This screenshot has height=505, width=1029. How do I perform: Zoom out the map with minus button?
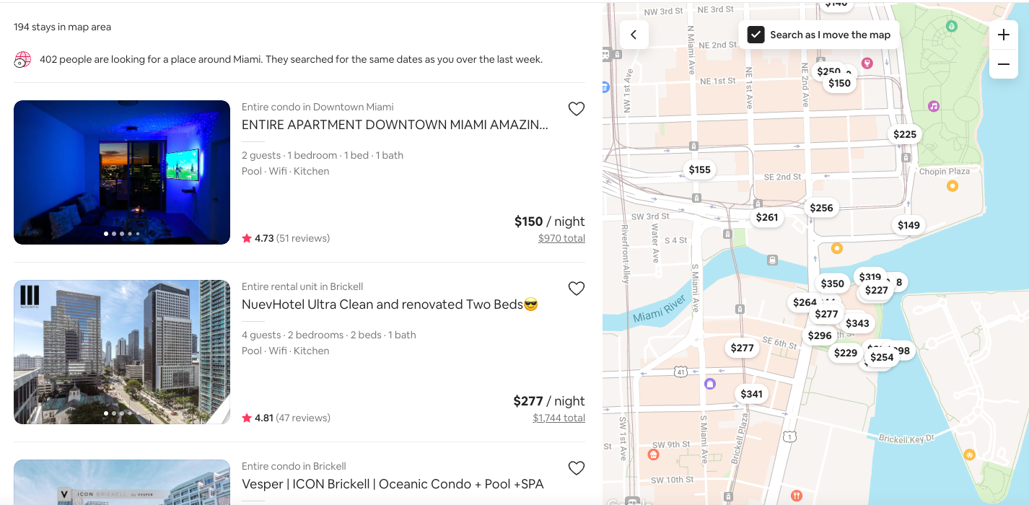1003,64
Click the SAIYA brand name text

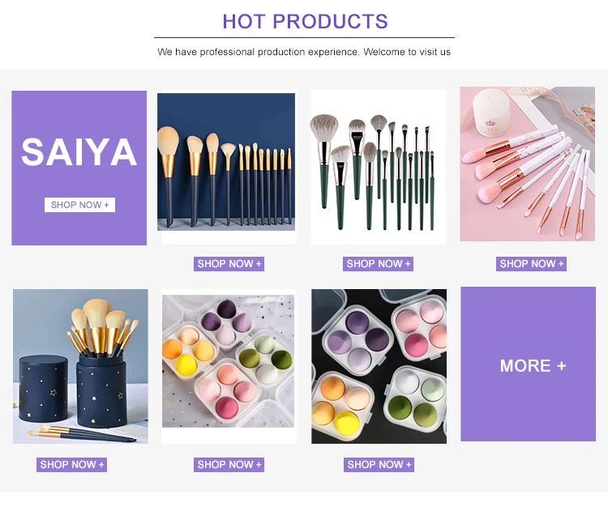coord(79,152)
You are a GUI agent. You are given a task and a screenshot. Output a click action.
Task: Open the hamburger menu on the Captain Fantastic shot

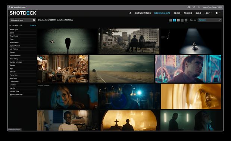[96, 107]
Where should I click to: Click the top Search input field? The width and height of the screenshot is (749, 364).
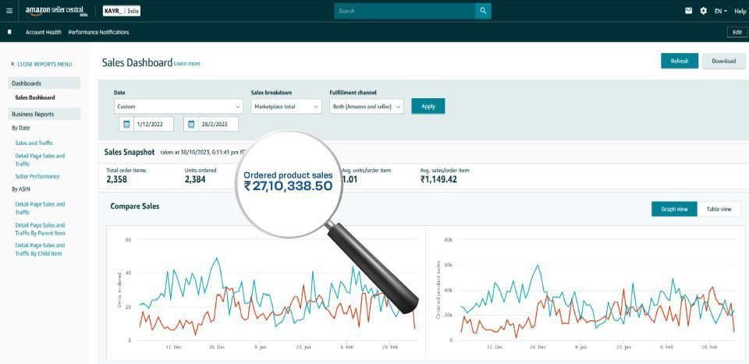pyautogui.click(x=404, y=11)
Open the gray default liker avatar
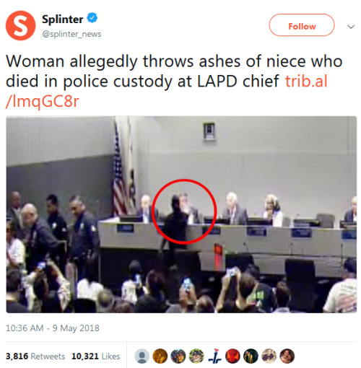 (142, 356)
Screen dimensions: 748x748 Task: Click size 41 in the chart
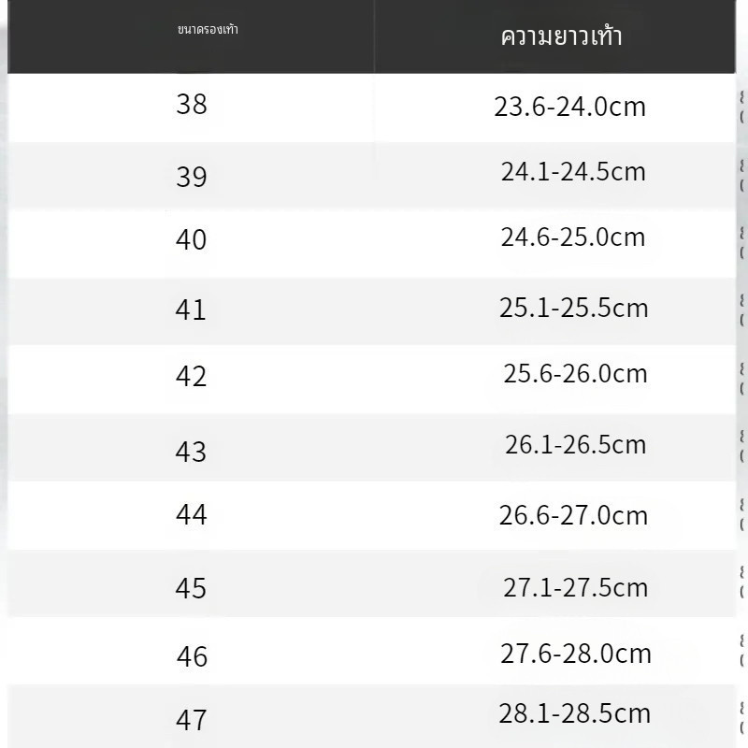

▸ **Work to be completed**:
Only the text of the listing above should be copied, exactly and with pictures left out.

▸ **Response to the exercise**:
This screenshot has height=505, width=1029. How do I perform: Zoom out the map with minus button?
1003,64
Click the SAIYA brand name text

coord(79,152)
You are a GUI agent. You are given a task and a screenshot. Output a click action.
Task: Open the hamburger menu on the Captain Fantastic shot

[96, 107]
Where should I click to: Click the top Search input field? The width and height of the screenshot is (749, 364).
pyautogui.click(x=404, y=11)
Open the gray default liker avatar
 (142, 356)
Screen dimensions: 748x748 Task: Click size 41 in the chart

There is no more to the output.